2 Group sequential design theory and notation in brief

We begin by defining the distribution theory for the joint set of statistics used for testing in a group sequential design. While the primary purpose of the gsDesign package is to design group sequential trials, computing boundary crossing probabilities is the essential next step. Finally, we discuss the expected sample size for a group sequential design.

2.1 Distributional assumptions

We illustrate the distribution theory with a sequence of normal random variates. Let \(X_{1}\), \(X_{2}\),... be independent and identically distributed normal random variables with mean \(\delta\) and variance \(\sigma^2\). For some positive integer \(k\), let \(n_{1}<n_{2}...<n_{k}\) represent fixed sample sizes where data will be analyzed and inference surrounding \(\delta\) will be examined. This is referred to as a group sequential design. The first \(k-1\) analyses are referred to as interim analyses, while the \(k^{th}\) analysis is referred to as the final analysis. For \(i=1,\) \(2,...k\) consider estimating \(\delta\) with

\[ \hat{\delta}_{i}=\sum_{j=1}^{n_{i}} X_{j}/n_i \tag{2.1}\]

The variance of \(\hat{\delta}_i\) is \(\sigma^2/n_i\) and the corresponding statistical information for \(\hat{\delta}_i\) is the reciprocal of the variance,

\[ \mathcal{I}_{i}\equiv n_{i}/\sigma^2 \tag{2.2}\]
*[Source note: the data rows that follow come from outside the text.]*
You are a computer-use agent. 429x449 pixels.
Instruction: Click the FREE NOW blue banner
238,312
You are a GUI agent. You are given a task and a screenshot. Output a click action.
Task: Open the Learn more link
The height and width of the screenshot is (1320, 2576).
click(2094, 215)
for \(i=1,2,\ldots,k\). The value \(\delta\) will be referred to as the natural parameter for this problem. We next define the standardized parameter \(\theta=\delta/\sigma\) and its corresponding estimates (assuming \(\sigma\) known) as

\[ \hat{\theta}_{i}=\sum_{j=1}^{n_{i}} X_{j}/(\sigma n_i) \tag{2.3}\]

which has variance \(1/n_i\) for \(i=1,2,\ldots,k\).
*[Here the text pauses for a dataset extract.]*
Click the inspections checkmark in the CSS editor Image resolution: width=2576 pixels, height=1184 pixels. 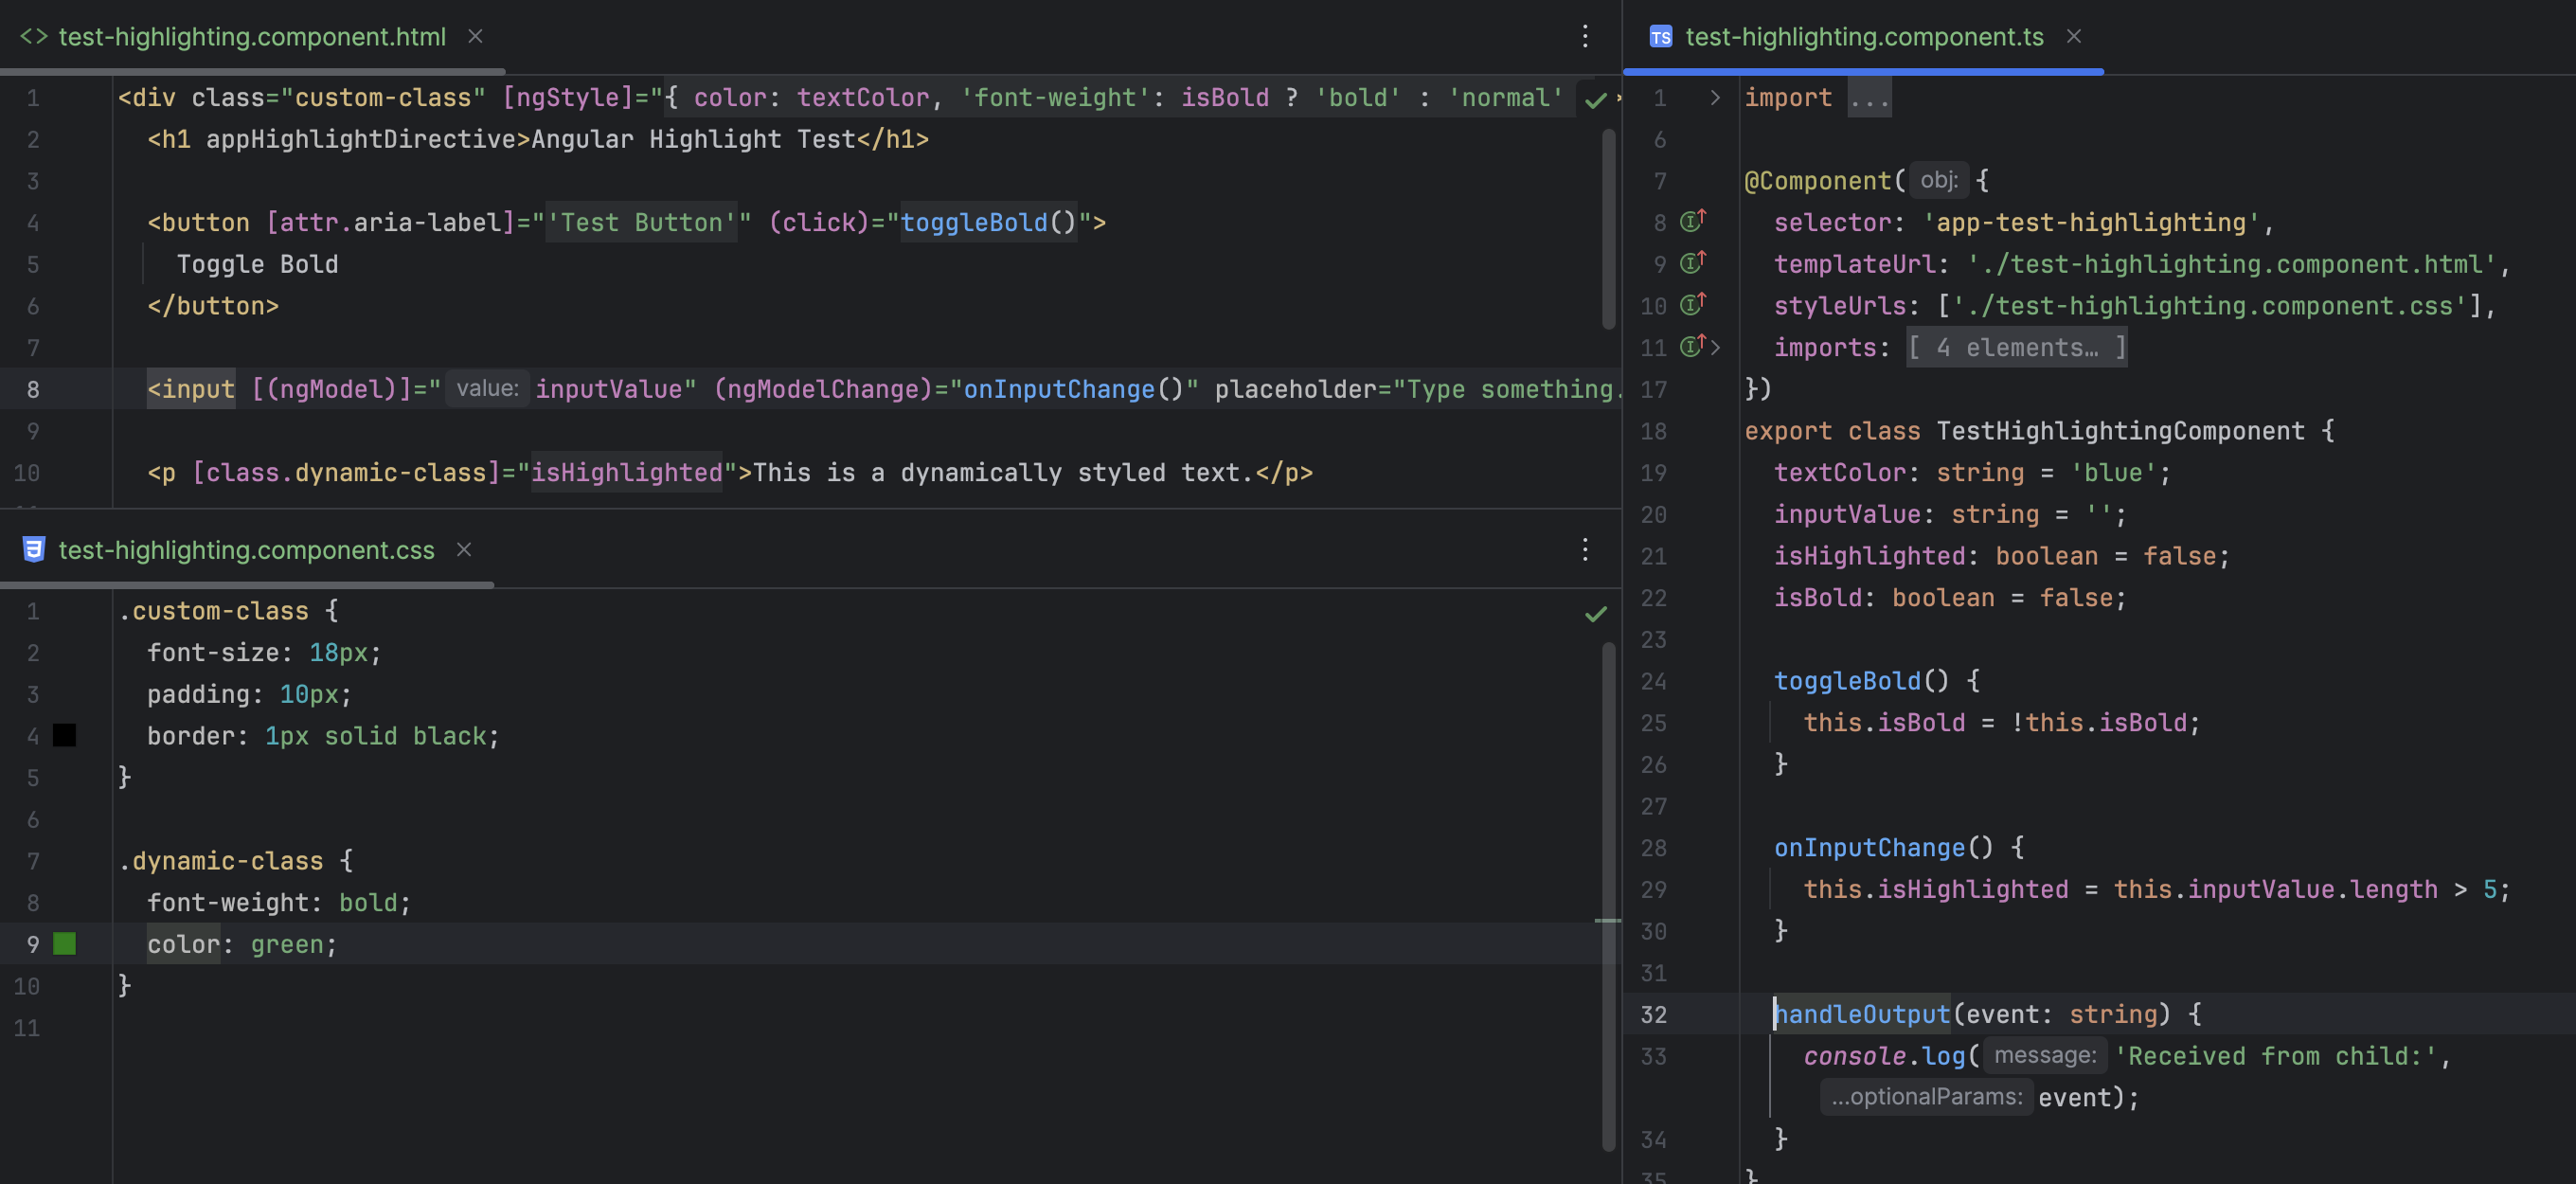pyautogui.click(x=1595, y=613)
Next, for \(i=1,2,\ldots,k\) we consider the test statistic

\[ Z_i=\sqrt{n_i}\hat{\theta}_i=\sqrt{I_i}\hat{\delta}_i. \tag{2.4}\]

The test statistics \(Z_{1}\), \(Z_{2}\),...,\(Z_{k}\) follow a multivariate normal distribution with, for \(1\leq j\leq i\leq k\),

\[ E\{Z_{i}\}=\sqrt{n_i}\delta/\sigma\equiv \sqrt{n_i}\theta \tag{2.5}\]

and

\[ Cov(Z_{j},Z_{i})=\sqrt{n_{j}/n_{i}}, \tag{2.6}\]

or, equivalently,

\[ E\{Z_{i}\}=\delta\sqrt{\mathcal{I}_{i}} \tag{2.7}\]

and

\[ Cov(Z_{j},Z_{i})=\sqrt{\mathcal{I}_{j}/\mathcal{I}_{i}}. \tag{2.8}\]
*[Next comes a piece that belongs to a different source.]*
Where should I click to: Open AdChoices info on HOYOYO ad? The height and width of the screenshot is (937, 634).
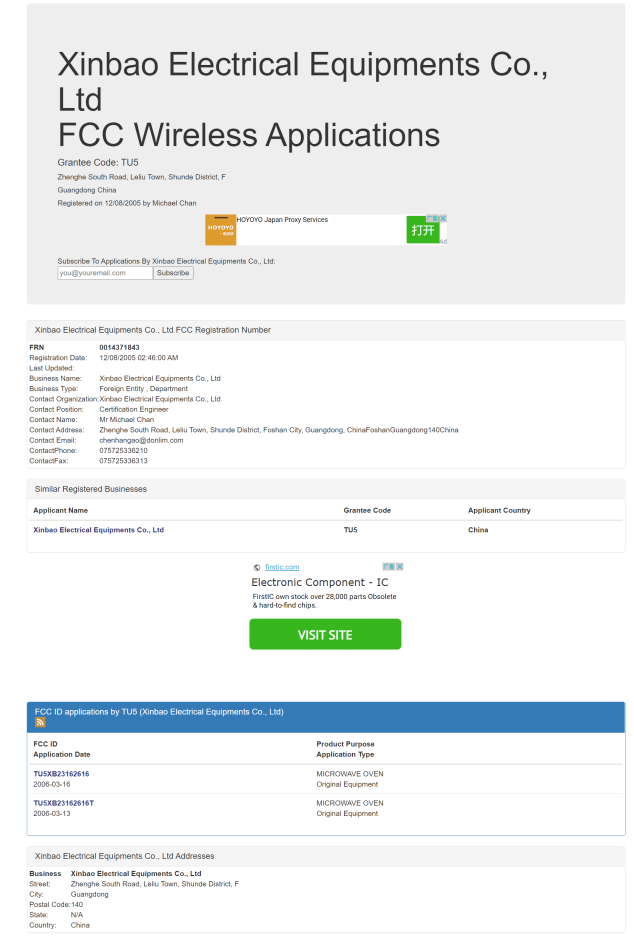[x=432, y=218]
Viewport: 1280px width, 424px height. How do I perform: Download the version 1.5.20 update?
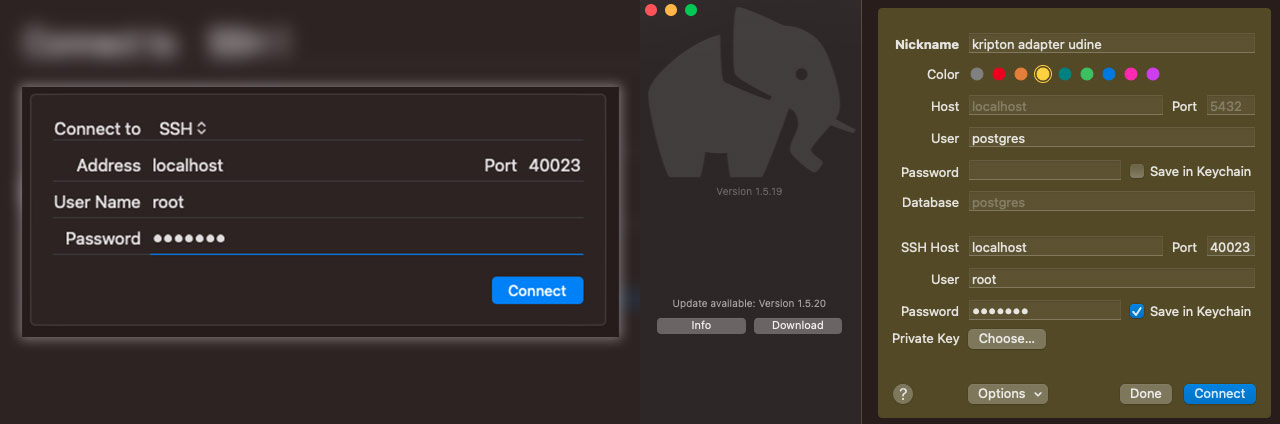(x=798, y=326)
Given the above formulations, we will tend to think in terms of the natural parameter \(\delta\) and statistical information when considering estimation problems. When considering sample size, on the other hand, it is often convenient to think in terms of the standardized parameter \(\theta\).

Jennison and Turnbull (Jennison and Turnbull 2000) refer to Equation 2.7 and Equation 2.8 as the canonical form and present several types of outcomes for which test statistics for comparing treatment groups take this form asymptotically. Specific examples in this manual consider 2-arm trials with binary or time-to-event outcomes. Note that when \(\delta=0\), the multivariate normal distribution expressed in Equation 2.7 and Equation 2.8 (or Equation 2.5 and Equation 2.6) depends only on \(\mathcal{I}_i/\mathcal{I}_k=n_i/n_k\), \(i = 1, 2, \ldots, k-1\). Scharfstein, Tsiatis and Robins (Scharfstein, Tsiatis, and Robins 1997) provided a unifying theory to justify the above distribution theory when efficient test statistics are applied to test a single parameter in a parametric or semi-parametric model; they noted many cases where test statistics have been shown to be efficient and analyze and then simulate a study applying longitudinal data analysis. The application of the canonical distribution to a wide variety of problems is also discussed by Jennison and Turnbull (Jennison and Turnbull 2000), among others. In this manual we consider binomial endpoint studies and time-to-event endpoint studies as our primary examples.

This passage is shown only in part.